Amazon has been in the news recently for its practice of tracking warehouse workers’ box packing speed and firing them if they do not “make rate.”  According to internal Amazon documents, related to a termination at a Baltimore Maryland warehouse location, Amazon’s automated tracking system automatically generates a series of warnings. After 6 warnings in 12 months, a termination is automatically generated if workers fail to meet “efficiency” standards.  These termination decisions are made automatically by the system and without input from a real person, though Amazon says that supervisors are able to override the automatically generated terminations.

We have truly reached an age where people and robots are working together and where robots are effectively performing an HR function.

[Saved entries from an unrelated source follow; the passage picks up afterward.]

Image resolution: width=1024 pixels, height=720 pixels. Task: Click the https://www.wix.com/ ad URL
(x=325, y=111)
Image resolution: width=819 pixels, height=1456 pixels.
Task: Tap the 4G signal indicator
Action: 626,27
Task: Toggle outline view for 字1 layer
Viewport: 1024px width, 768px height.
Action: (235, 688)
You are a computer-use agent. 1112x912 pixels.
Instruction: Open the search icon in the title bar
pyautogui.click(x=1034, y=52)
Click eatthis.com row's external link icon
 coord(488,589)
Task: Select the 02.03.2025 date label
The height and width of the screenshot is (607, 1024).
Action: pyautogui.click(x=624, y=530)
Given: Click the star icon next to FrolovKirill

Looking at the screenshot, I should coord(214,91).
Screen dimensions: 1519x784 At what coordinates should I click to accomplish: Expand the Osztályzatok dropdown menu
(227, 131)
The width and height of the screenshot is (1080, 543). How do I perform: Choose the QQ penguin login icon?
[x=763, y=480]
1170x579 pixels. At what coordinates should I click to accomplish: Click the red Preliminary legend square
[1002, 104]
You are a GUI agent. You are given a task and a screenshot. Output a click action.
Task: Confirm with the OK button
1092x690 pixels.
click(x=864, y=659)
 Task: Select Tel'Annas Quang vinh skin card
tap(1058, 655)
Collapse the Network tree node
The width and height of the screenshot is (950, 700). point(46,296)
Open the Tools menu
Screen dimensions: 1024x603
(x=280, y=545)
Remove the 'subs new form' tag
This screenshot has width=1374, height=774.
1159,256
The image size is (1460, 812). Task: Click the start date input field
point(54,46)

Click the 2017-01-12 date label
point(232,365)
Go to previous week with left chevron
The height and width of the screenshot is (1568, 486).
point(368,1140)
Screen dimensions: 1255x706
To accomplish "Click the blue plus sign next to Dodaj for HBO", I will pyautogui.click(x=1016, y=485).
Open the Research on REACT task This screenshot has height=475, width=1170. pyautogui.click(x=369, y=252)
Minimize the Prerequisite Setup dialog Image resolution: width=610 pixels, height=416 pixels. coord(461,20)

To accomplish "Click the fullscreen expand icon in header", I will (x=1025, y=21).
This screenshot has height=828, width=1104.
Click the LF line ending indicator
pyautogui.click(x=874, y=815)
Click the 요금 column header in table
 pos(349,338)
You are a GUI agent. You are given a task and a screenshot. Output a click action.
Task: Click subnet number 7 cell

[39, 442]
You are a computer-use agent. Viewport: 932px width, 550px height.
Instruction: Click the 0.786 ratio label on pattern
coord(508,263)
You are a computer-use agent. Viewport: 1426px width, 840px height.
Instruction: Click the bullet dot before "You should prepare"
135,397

HR, unlike a self-checkout or an assembly line robot, is something we normally think of as a soft, people only skill! Robots are branching out! However you may feel about machines in the workforce, we think it’s pretty cool that robots are expanding their skill set. While there are certainly risks to be navigated and considered, there are also undoubtedly gains to be had in terms of efficiency and elimination of bias. Robots do not have teacher’s pets!  But should robots be making human resources decisions?

When Your Boss is a Robot

So, effectively, Amazon workers are, to an extent, monitored and managed by these rate tracking robots. The robot supervisors also track the time an employee is “off task” – reportedly causing some employees to skip bathroom breaks. Decisions about productivity rates are made by (human) managers outside of the facility and changed only if more than 75% of the workforce fails to meet the targets. Targets are reviewed quarterly.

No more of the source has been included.